Provided entries:
— Start —

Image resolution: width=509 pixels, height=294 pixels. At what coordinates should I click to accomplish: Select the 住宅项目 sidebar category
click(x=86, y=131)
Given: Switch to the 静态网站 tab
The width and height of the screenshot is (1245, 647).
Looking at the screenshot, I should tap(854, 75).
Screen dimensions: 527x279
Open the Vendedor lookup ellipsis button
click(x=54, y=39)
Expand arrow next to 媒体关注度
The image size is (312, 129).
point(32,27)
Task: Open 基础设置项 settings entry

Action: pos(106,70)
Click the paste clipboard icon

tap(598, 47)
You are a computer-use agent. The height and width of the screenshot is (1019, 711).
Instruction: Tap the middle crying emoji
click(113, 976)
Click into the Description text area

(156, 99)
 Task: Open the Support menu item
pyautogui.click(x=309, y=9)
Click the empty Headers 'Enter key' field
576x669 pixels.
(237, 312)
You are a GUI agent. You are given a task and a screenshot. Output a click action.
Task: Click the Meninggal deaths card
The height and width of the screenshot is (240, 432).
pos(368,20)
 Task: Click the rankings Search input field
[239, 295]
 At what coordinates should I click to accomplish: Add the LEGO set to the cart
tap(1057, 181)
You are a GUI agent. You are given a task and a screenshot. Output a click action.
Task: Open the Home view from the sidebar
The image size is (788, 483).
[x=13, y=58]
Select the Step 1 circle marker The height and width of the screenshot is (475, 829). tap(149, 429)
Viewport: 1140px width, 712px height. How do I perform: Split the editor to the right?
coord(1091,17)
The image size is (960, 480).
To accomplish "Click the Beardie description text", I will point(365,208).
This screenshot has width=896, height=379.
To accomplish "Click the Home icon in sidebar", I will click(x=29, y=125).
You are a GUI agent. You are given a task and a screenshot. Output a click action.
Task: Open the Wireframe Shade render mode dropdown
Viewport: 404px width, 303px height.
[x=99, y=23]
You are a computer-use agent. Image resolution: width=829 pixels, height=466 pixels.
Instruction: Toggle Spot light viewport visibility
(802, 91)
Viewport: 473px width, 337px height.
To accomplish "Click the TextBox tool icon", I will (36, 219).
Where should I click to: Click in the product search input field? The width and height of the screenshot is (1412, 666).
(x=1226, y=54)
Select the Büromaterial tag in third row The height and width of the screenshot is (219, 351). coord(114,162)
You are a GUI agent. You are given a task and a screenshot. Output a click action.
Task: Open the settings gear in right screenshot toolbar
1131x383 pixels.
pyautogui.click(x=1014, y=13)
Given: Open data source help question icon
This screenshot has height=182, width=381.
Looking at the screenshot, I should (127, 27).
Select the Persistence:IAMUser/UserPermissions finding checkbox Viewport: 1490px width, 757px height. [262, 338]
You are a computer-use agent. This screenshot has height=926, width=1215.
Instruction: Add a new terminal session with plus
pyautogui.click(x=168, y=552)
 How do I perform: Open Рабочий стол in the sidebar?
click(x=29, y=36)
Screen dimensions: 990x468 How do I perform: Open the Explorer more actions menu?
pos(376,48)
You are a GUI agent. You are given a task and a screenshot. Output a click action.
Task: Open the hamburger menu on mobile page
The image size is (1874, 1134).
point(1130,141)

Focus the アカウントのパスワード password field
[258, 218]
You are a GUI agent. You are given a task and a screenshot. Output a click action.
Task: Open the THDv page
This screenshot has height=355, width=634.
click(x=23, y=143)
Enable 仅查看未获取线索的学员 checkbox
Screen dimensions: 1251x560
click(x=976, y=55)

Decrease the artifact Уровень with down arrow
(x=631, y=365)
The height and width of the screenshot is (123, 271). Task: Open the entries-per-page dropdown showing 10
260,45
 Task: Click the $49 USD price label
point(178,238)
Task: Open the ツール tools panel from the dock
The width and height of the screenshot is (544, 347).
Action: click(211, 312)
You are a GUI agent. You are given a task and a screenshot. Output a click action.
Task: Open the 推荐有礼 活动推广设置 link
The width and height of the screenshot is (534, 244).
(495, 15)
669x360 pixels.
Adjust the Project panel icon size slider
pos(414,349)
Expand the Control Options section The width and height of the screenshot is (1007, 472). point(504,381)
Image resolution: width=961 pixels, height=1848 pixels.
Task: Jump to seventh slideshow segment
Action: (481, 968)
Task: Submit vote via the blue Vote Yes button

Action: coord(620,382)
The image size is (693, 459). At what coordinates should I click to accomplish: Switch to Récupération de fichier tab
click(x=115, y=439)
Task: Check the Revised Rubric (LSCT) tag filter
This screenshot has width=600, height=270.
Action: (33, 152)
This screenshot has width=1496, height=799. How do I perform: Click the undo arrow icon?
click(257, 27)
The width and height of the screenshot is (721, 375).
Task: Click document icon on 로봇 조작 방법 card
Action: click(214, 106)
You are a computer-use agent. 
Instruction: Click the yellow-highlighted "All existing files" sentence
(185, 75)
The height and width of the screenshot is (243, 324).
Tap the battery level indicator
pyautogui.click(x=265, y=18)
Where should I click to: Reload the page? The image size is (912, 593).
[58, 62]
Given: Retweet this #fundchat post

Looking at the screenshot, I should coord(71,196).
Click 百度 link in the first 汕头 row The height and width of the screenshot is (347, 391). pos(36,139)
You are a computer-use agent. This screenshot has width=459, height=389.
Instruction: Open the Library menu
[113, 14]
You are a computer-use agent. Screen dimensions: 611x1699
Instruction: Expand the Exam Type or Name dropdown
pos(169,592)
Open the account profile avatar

— End —

Brief: Find each line in the listing above that contains the string "size", matching case exactly, and copy those lines.

Solution to this problem:
The image size is (312, 129).
The image size is (788, 483).
The image size is (960, 480).
The image size is (1874, 1134).
Adjust the Project panel icon size slider
The image size is (693, 459). At what coordinates should I click to accomplish: Switch to Récupération de fichier tab
Where should I click to: Reload the page? The image size is (912, 593).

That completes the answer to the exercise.